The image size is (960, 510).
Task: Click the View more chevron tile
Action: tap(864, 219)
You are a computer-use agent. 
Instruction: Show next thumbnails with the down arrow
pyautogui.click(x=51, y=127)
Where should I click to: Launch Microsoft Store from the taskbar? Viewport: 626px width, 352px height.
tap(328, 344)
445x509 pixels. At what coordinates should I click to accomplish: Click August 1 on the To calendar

--

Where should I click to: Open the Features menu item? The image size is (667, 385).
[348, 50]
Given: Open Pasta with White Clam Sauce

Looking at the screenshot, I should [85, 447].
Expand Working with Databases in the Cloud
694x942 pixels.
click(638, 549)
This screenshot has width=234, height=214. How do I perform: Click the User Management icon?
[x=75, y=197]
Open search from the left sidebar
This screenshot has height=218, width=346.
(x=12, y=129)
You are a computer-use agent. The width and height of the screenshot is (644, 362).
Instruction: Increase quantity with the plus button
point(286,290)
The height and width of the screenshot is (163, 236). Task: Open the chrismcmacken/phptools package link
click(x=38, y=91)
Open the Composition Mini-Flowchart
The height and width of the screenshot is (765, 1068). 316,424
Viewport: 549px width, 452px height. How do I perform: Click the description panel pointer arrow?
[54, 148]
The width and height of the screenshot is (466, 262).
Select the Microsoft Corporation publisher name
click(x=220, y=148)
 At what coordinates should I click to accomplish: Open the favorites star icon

...

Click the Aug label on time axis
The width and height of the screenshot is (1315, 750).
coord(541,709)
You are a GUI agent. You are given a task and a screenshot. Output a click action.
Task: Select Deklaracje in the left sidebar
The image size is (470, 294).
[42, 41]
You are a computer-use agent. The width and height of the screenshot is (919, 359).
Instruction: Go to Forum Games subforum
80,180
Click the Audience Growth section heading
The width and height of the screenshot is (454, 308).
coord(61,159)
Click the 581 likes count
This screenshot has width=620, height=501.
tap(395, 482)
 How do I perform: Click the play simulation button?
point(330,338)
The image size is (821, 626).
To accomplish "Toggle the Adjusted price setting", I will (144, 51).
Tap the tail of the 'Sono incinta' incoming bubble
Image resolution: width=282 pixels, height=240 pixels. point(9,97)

▶ What is required: Go through the entries and filter for lines holding the word "computer"; copy each match.

▶ Exercise output:
You are a computer-use agent. 
You are a computer-use agent. The width and height of the screenshot is (644, 362).
You are a computer-use agent. The width and height of the screenshot is (919, 359).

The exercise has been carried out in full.